Passage provided ▸
+===+

Chinese NEV industry has bright prospects: opportunities outweigh challenges

  • Data shows that car production and sales in the first half of 2017 increased 4.6% and 3.8% respectively on a year-on-year basis. Specifically, the production and sales of new energy vehicles climbed 19.7% and 14.4% respectively.

  • It is said that China’s car industry is facing energy, environmental and traffic challenges as well as opportunities like the introduction of the energy-saving and new energy car technological roadmap, vehicle electrification and the popularization of connected vehicles.

  • In general, the Chinese car industry is facing challenges and opportunities at the same time, but its opportunities outweigh challenges.

  • China has been ranked first in NEV ownership, while fuel-cell vehicles are a major trend for the development of the NEV sector in this country. In this light, China has set comprehensive goals for the development of the NEV industry. Specifically, NEV sales should account for 15-20% of the overall car sales by the year 2025. (D1ev.com, Aug. 7)

Passenger vehicle market to reach sales of over 30 million units, growth slowdown is a sign of new normal

  • China's passenger vehicle market reported sales of around 11.25 million units for the first half of this year, up 1.61% year-on-year. Compared with the same period of the previous year, the growth rate dropped 7.62%.

  • The State Information Center estimates that the domestic passenger vehicle market will achieve sales of 34 million units by 2026. With the development of the rural economy, the rural market will make a big contribution to the sales of the passenger vehicle market. Currently, third- and fourth-tier cities are becoming new growth points for auto consumption. The car rental industry will also drive the growth of new car consumption. 

  • On the whole, new car sales are expected to grow steadily before 2020, thanks to increasing purchasing power of young customers. The sales growth of the passenger vehicle market is predicted to slow down after 2020, affected by several factors, including the strong impact from the car sharing business. (Car Review, Aug. 7)

Excessively tough policies likely to be changed; six major policy directions proposed for NEVs 

  • The 2017 blue paper on new energy vehicles (NEVs), which was released on Aug. 3, has proposed six major policy directions, including a higher threshold for investment in pure electric cars and possible extension of NEV purchase tax exemption. 

  • According to the blue paper, new policies governing investment, taxation, subsidy, and management are expected to be launched over the next year. Under the new policies, the threshold of investment in NEVs will be further raised.  Tax exemption for the purchase of NEVs will continue in 2018. The subsidy policies for NEVs will not be phased out until 2020. Excessively tough policies, such as the limitation of 30,000km mileage for subsidy application, will be changed.

+===+

Your task ▸ According to the news roundup on China's auto market, what share of overall car sales should new energy vehicles account for by 2025?

Supplied data ▸

+===+

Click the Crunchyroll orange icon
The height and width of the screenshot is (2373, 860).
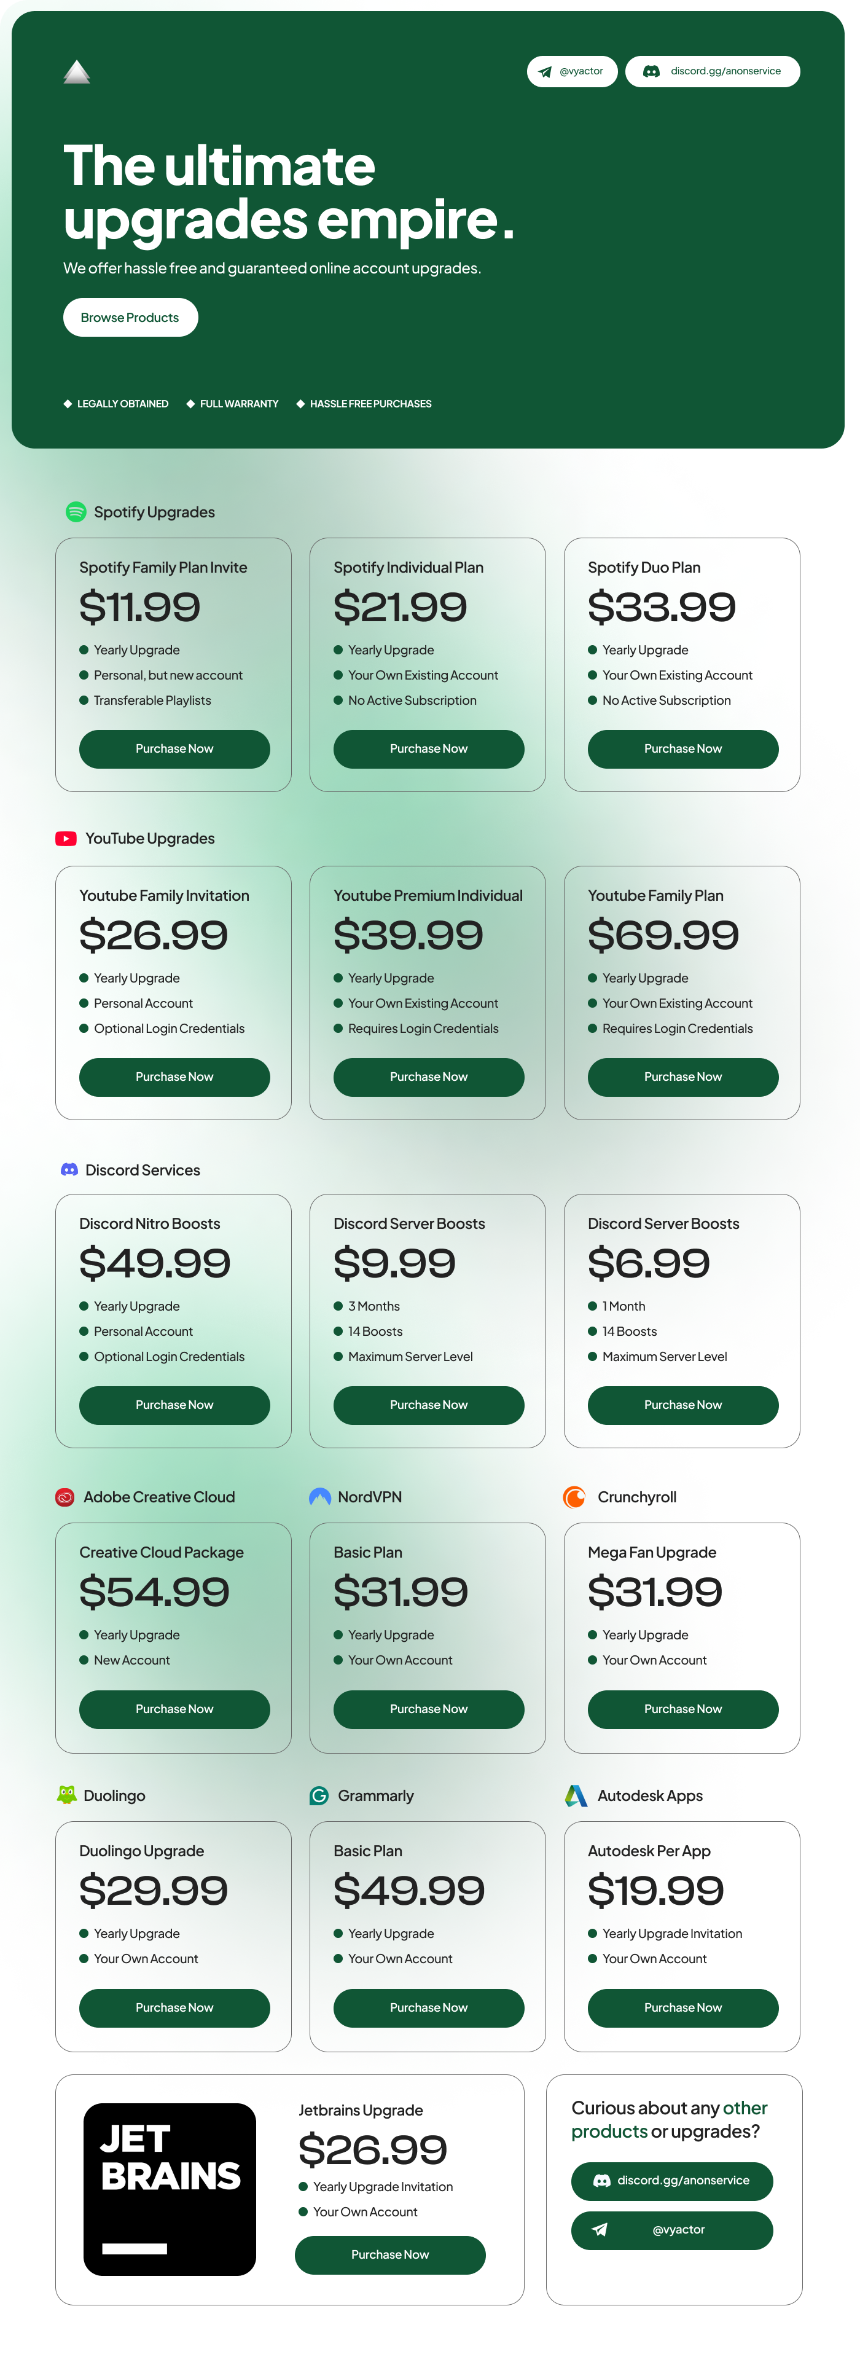(x=575, y=1497)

+===+

Written reply ▸ NEVs should account for 15-20% of overall car sales by 2025.